Figure 1

Ct infects decidualised ESC. ESC were infected with Ct MOI 2 following an in-vitro decidualisation protocol. Non decidualised uninfected ESC, uninfected decidualised ESC and UV-Ct treated ESC were used as controls. 48 hours post infection DNA was collected for qPCR and cells were stained with Giemsa.

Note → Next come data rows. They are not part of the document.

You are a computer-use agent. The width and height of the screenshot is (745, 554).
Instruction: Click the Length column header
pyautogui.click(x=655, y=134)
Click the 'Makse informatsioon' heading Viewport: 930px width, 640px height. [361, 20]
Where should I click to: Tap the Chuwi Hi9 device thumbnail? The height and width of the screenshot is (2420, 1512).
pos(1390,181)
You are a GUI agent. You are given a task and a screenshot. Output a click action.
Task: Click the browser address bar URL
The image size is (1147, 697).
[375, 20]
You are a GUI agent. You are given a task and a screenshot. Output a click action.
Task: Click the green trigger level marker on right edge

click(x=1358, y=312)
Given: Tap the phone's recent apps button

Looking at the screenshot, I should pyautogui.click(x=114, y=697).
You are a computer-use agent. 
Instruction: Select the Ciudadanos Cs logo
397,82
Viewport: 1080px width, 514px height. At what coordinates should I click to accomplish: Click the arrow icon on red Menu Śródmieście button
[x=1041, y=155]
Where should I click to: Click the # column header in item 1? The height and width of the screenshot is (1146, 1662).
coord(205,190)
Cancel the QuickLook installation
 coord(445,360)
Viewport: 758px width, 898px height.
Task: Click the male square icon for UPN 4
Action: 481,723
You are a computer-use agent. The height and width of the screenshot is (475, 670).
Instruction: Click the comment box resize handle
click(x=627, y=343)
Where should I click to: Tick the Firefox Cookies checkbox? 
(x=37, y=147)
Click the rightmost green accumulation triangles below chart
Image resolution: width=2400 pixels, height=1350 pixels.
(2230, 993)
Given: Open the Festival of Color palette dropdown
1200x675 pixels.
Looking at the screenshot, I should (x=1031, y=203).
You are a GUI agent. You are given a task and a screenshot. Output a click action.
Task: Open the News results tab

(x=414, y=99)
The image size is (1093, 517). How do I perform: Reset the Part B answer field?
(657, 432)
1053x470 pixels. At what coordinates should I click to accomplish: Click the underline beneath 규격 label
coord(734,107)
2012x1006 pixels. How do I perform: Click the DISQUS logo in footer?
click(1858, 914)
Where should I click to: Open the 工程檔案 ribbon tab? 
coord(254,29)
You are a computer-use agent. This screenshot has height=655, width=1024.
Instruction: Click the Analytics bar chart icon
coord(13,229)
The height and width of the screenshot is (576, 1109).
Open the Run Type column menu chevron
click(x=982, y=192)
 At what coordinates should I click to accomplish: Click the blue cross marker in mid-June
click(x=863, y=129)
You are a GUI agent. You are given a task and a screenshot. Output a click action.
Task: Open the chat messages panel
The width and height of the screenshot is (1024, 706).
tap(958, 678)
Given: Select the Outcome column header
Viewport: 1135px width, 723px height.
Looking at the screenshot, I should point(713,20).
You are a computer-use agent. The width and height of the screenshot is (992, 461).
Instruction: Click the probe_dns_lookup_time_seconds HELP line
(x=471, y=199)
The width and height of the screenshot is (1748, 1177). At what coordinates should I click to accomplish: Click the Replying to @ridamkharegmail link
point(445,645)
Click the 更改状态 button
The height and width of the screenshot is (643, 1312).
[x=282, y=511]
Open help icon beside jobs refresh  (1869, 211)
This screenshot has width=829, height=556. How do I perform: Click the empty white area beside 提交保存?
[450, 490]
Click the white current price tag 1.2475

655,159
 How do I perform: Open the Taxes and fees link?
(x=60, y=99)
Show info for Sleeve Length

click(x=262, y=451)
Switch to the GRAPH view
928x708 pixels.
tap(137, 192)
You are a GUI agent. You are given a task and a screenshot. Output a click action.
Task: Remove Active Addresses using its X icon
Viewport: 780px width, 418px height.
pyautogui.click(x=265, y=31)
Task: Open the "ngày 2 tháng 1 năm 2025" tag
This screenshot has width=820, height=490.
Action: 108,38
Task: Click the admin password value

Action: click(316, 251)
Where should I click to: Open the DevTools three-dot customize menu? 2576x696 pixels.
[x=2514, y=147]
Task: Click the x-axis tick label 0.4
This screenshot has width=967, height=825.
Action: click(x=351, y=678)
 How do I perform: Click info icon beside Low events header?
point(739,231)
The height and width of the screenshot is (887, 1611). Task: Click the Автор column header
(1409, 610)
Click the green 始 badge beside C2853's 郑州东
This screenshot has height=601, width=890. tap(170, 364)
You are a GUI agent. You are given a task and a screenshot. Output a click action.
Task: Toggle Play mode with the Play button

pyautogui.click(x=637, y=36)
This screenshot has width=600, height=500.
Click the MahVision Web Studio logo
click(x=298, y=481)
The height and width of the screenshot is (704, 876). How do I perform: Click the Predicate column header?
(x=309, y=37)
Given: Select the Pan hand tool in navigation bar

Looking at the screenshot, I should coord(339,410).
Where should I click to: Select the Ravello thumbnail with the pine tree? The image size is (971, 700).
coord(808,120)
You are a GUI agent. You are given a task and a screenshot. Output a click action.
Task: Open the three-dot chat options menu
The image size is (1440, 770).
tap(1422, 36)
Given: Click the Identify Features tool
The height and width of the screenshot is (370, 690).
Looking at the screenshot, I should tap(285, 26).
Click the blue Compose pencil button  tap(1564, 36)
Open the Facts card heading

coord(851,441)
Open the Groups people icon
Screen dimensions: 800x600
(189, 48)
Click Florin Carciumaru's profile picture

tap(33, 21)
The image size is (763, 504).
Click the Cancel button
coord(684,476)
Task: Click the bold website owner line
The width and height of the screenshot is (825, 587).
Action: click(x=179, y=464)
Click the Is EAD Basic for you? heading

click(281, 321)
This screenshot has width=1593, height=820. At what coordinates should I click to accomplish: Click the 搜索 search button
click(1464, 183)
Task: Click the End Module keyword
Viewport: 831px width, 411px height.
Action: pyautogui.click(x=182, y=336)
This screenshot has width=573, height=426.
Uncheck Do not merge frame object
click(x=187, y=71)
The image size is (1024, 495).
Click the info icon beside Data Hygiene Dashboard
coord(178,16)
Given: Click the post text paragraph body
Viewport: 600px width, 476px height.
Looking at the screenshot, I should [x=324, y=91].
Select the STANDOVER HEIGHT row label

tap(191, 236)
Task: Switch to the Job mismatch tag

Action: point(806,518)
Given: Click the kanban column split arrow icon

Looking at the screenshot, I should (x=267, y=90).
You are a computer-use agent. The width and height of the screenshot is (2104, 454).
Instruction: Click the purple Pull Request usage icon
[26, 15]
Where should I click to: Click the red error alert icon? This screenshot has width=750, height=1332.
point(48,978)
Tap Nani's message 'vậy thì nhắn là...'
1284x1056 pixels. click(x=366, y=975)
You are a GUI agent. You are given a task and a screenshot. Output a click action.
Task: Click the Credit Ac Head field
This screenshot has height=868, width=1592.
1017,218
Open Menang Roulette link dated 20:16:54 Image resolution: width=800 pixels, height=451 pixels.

Cell counts were conducted in 15 fields of view per well measuring 0.32 mm² each. (A) Non decidualised uninfected ESC were elongated and thin. (B) Decidualised uninfected ECS became rounder and larger compared to non decidualised ESC. (C) Ct infected decidualised ESC displayed signs of infection and contained inclusions that were stained purple by Giemsa stain (highlighted by green circles). (D) UV-Ct treated decidualised ESC did not contain chlamydial inclusions and resembled uninfected decidualised ESC in appearance. (E) 25.000–75.000 Ct plasmid DNA copies were detected in UV-Ct treated ESC. Ct infected ESC had a significantly higher number of 1.200.000–3.200.000 plasmid copies per sample, indicating proliferation of Ct only in infected cells (RM one-way ANOVA-Friedman’s test with Dunn’s multiple comparisons test, p = 0.0094, n = 4). (F) Cell counts on Giemsa stained ESC indicated that decidualised uninfected cells were significantly fewer compared to non-decidualised controls (RM one-way ANOVA-Friedman’s test with Dunn’s multiple comparisons test, p = 0.0185, n = 4). In contrast, UV-Ct treated cells and Ct infected cell numbers were similar to uninfected decidualised ESC. Scale bars equal 200 μm. Graphs show the mean and standard deviation.